One example the authors show is a color vocabulary that evolved into a six-word set with red, pink, yellow, black, white, and a green-blue shade. But if one were to make a six-word vocabulary from scratch — de novo — based on the same communicative needs for that language, the vocabulary could instead have separate colors for green and blue and still include red but have no word for pink, and it would still be efficient. Moreover, and despite facing the exact same constraints, from there the historical vocabulary would most likely split green-blue into separate terms whereas the de novo vocabulary is more likely to introduce light green or orange than pink.
“Since we know that history matters, it means we can infer history from the present language state. In principle, we can infer what ancestral color vocabularies were and then compare that to the historical record,” Plotkin says.

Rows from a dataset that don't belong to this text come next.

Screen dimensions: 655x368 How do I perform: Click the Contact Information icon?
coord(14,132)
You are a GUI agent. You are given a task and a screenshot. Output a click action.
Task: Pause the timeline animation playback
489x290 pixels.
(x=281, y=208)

An example he provides is that at certain points in history, certain commercial dyes were introduced that became economically important to a culture.
The paper also notes that history should also constrain how people talk about and categorize aspects of culture aside from color; Plotkin and Brainard respectively point to the ways we categorize consumer products and weather conditions, for example.
Their color study “represents a general theory that categories are refined based on communicative needs, historical constraints, and this principle of efficiency,” Brainard says. “The ideas, we would hope, would apply to how we name and categorize and communicate about all kinds of things.”
This study was supported by a postdoctoral fellowship through the University of Pennsylvania’s Data Driven Discovery Initiative and the John Templeton Foundation (Grant 62281).
Colin R. Twomey is the interim executive director of the Data Driven Discovery Initiative and at the time of this study was a postdoctoral fellow in the Department of Biology in the University of Pennsylvania School of Arts & Sciences.
Joshua B. Plotkin is the Walter H. and Leonore C. Annenberg Professor of the Natural Sciences in the Department of Biology in Penn Arts & Sciences.
David H. Brainard is the RRL Professor of Psychology in in Penn Arts & Sciences.